**Estratto della pagina:**

((

XXVIII Domenica del Tempo ordinario (C)




Omelie - Il Vangelo della domenica
a cura di Goffredo Boselli
Vita Pastorale (n. 9/2025)


ANNO C – 12 ottobre 2025
XXVIII Domenica del Tempo ordinario

2Re 5,14-17 • Salmo 97 • 2 Timoteo 2,8-13 • Luca 17,11-19
(Visualizza i brani delle Letture)


GRATUITÀ E GRATITUDINE

Gesù è in viaggio verso Gerusalemme, sta salendo verso il compimento del suo esodo, verso la pienezza della salvezza, verso la città che è "visione di pace". È un compimento che sarà preceduto dalla passione e dalla morte e che questa pagina di evangelo mostra attraversato anche dal confronto con lo straniero, con la malattia, con la guarigione, con la gratitudine e l'ingratitudine.
Per salire a Gerusalemme Gesù attraversa la Galilea, la terra delle sue radici riconosciute e attraversa anche la Samaria, terra straniera, regione dell'alterità della fede ai confini con l'eresia. In questo intrecciarsi tra origine e stranierità, tra identità e alterità nel suo cammino verso il compimento gli vengono incontro dei lebbrosi, gli emarginati per eccellenza, uomini resi stranieri a tutti dalla malattia che vieta ogni relazione.
Il cammino verso Gerusalemme conosce queste contraddizioni, si fa strada in mezzo alle attese più acute di una salvezza che non c'è e che tarda a venire. E Gesù subito, «appena li vide», agisce in funzione della salvezza, del ristabilimento della salute, della dignità e delle relazioni di questi dieci uomini, e dunque anche del ristabilimento della comunione con Dio e con i fratelli. «Andate a presentarvi ai sacerdoti », comanda loro Gesù come prescriveva la legge, per essere di nuovo ammessi nella comunità, per ritrovare la pienezza di una vita che era stata ferita a morte dalla malattia e dalla separazione. Sulla sua parola tutti vanno e tutti sono purificati, guariti. Si sono fidati di lui, della sua parola di maestro autorevole, capace di realizzare ciò che annuncia, e da lui hanno ricevuto la guarigione.

))

**Dati forniti:**

((

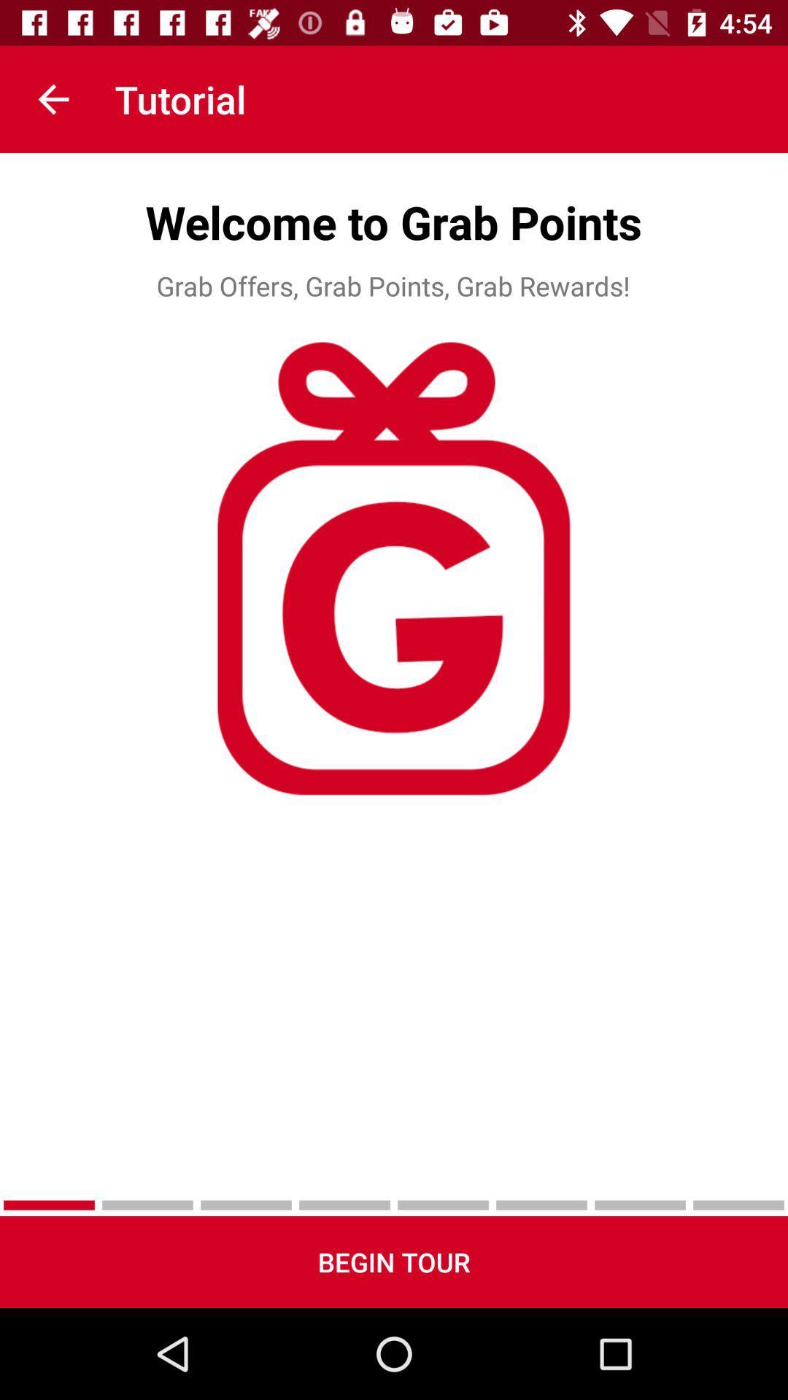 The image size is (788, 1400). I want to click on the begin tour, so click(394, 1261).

))

**Dettagli esercizio:** Riassumi l'omelia in due frasi.

**Soluzione:** Mentre sale verso Gerusalemme attraversando la Galilea e la Samaria, Gesù incontra dieci lebbrosi, uomini esclusi da ogni relazione a causa della malattia. Appena li vede, li manda a presentarsi ai sacerdoti come prescriveva la legge, e tutti, fidandosi della sua parola, vanno e vengono guariti.